— OBJETIVO —
Por favor, reproduce sin cambios el fragmento del texto sobre El Chavo que comienza con las palabras que contienen "Para los encuestados" y termina con "indignación provocaran carcajadas.".

— TEXTO PROPORCIONADO —
■ ■ ■ ■

Para los encuestados –y esto es lo revelador- “era preferible una violencia que se demostrara como real, que una  manejada como ficción”. Es decir: optaban por que sus hijos vieran los auténticos efectos de la violencia (como aquellos comerciales de “El que le pega a una nos pega a todas”), a capítulos donde los golpes de Doña Florinda más que indignación provocaran carcajadas.
No sé por qué, 37 años después, sale a la luz esto, si siempre hemos sabido que El Chavo era un catálogo de malos ejemplos: demasiados niños en la vagancia, padres irresponsables que se escondían del casero, hijos manipuladores y familias absolutamente disfuncionales (nunca aparece ningún matrimonio completo). Sus valores eran la desidia (Don Ramón), la intolerancia (Doña Florinda), la arrogancia (Kiko) o la incompetencia (Jaimito el Cartero), ya no digamos la torpeza (El Chavo). En fin, que con tantos buenos modelos uno ya no se extraña por qué Chespirito era el cómico preferido de los capos latinoamericanos o por qué su éxito ha alcanzado para tres décadas: porque sus personajes se parecen a muchos de nuestros conocidos.

■ ■ ■ ■

— EXTRACTOS DE FILAS —
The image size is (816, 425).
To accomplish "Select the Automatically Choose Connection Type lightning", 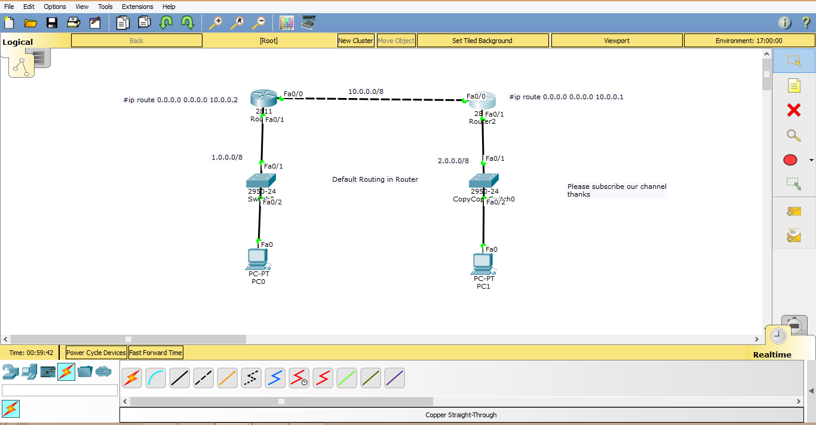I will tap(131, 378).
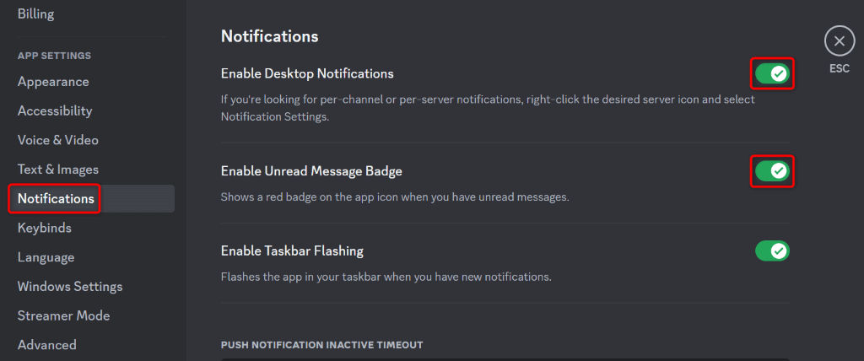Disable the Taskbar Flashing switch
Viewport: 864px width, 361px height.
[x=772, y=251]
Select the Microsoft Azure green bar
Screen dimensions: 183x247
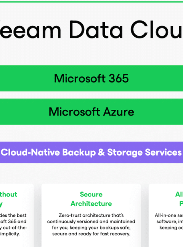pos(92,112)
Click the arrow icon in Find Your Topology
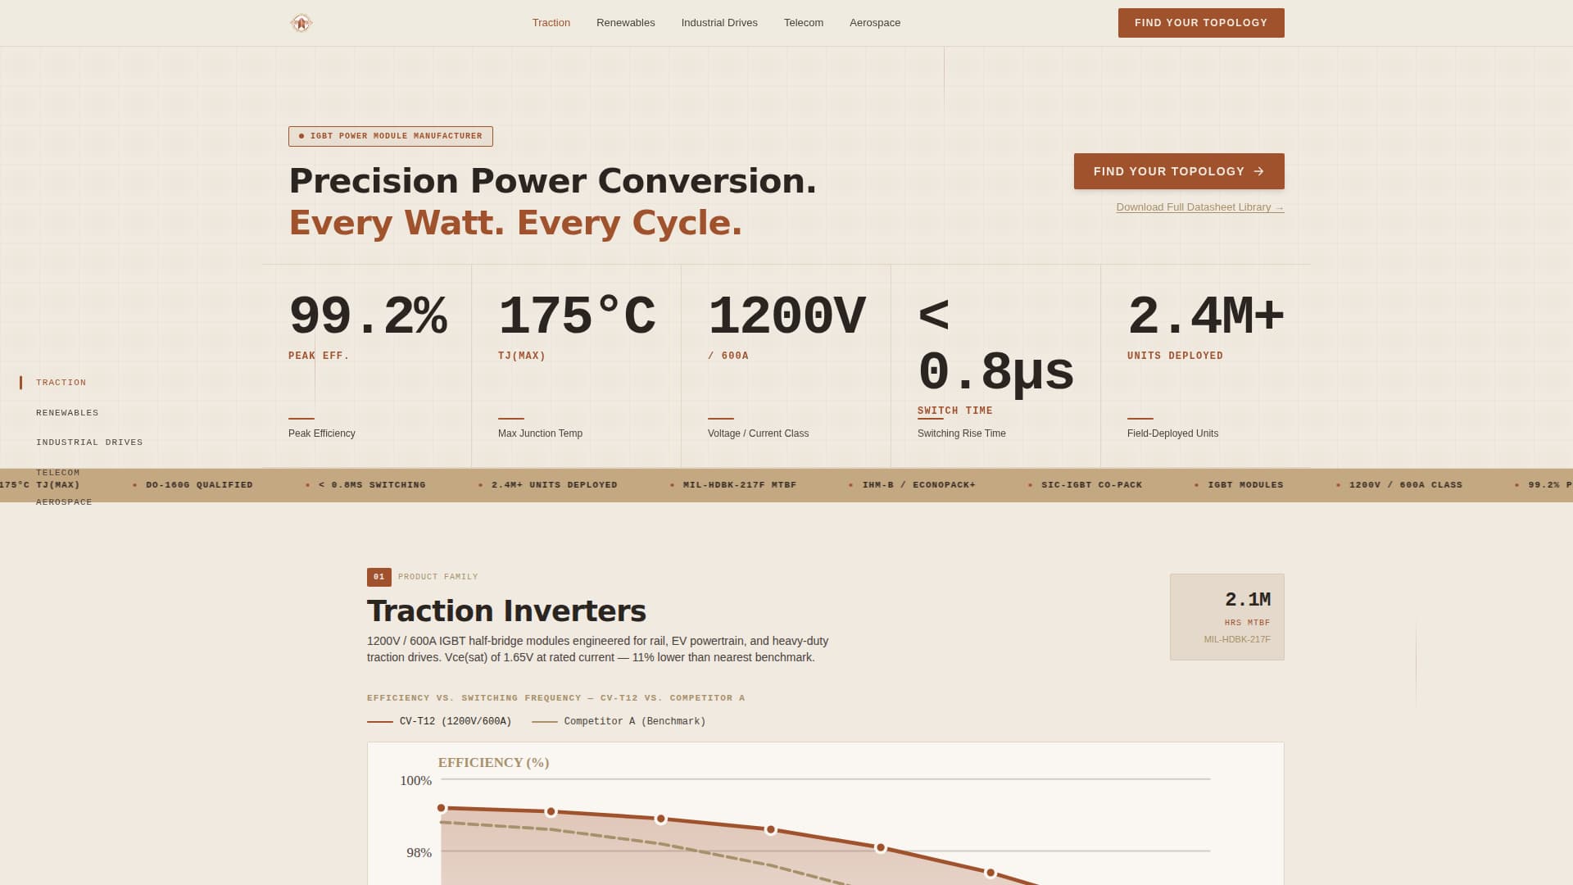1573x885 pixels. 1259,171
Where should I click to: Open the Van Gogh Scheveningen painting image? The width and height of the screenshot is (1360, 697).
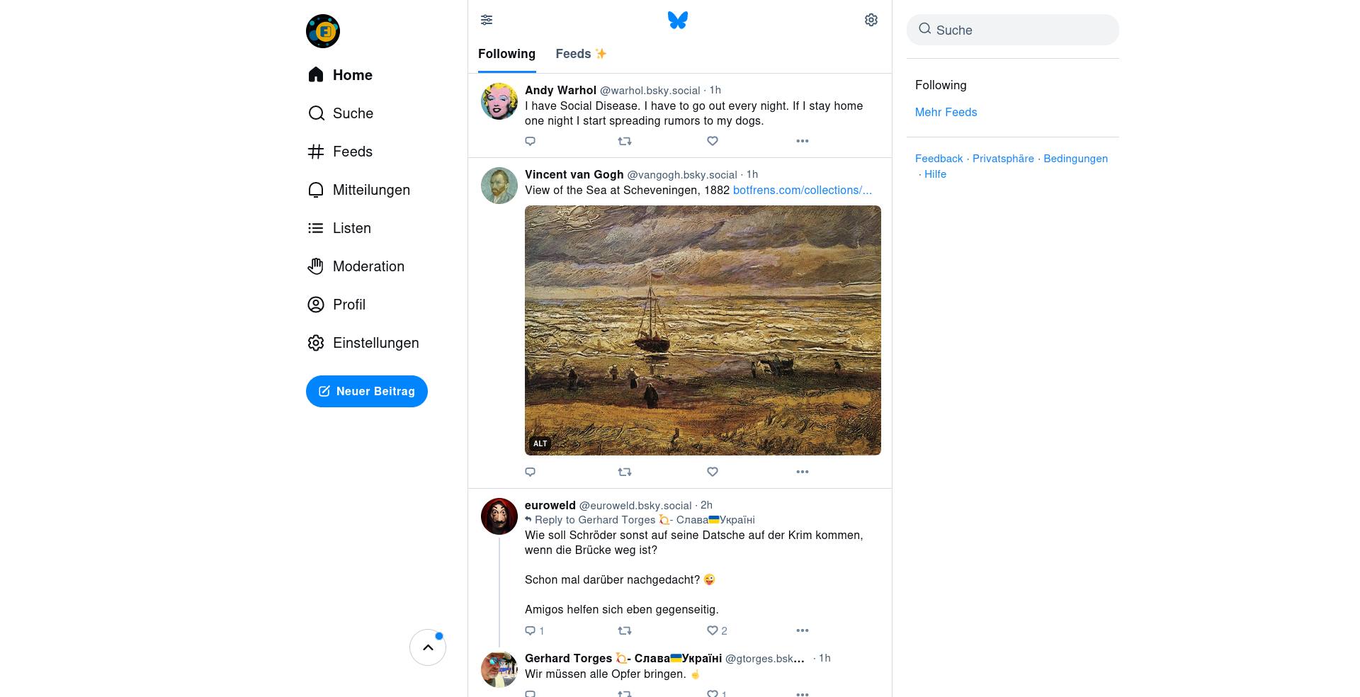[x=703, y=330]
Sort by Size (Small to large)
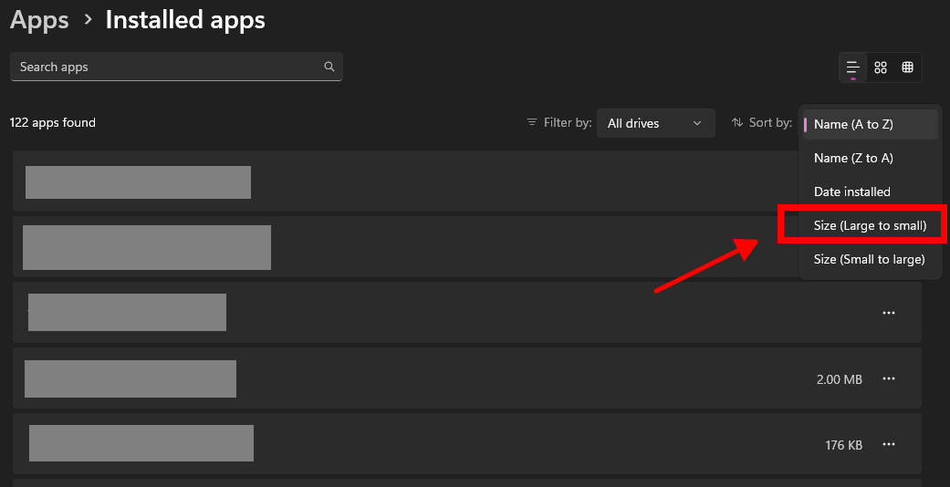Screen dimensions: 950x487 point(869,259)
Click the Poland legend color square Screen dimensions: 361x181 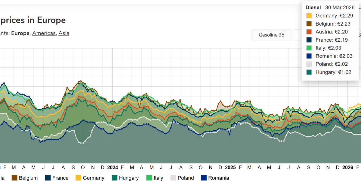pos(174,178)
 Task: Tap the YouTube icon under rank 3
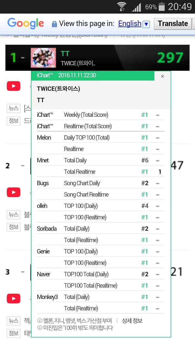pos(14,299)
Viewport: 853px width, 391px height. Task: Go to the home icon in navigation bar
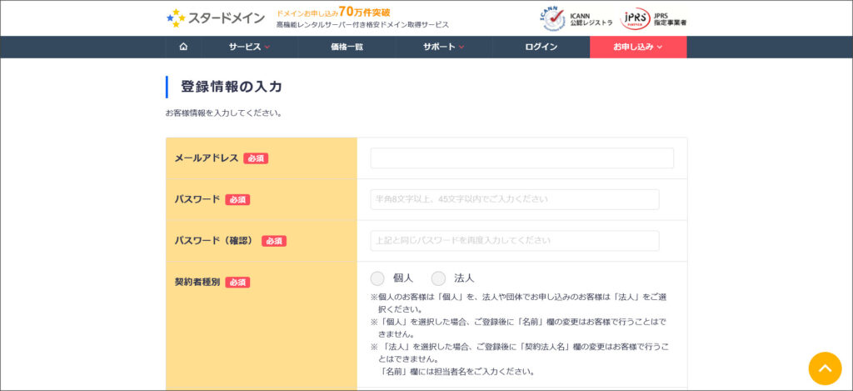pyautogui.click(x=183, y=47)
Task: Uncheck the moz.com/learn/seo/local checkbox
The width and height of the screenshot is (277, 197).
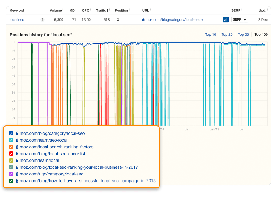Action: (x=11, y=140)
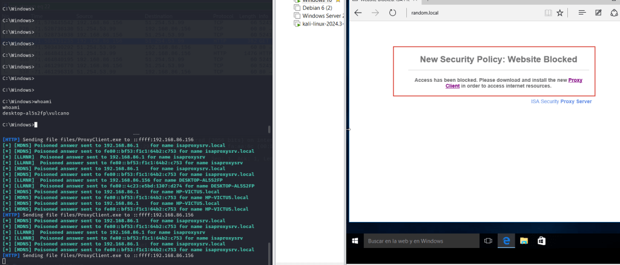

■ ■ ■ ■

— RESPUESTA COMPLETA —
Para los encuestados –y esto es lo revelador- “era preferible una violencia que se demostrara como real, que una  manejada como ficción”. Es decir: optaban por que sus hijos vieran los auténticos efectos de la violencia (como aquellos comerciales de “El que le pega a una nos pega a todas”), a capítulos donde los golpes de Doña Florinda más que indignación provocaran carcajadas.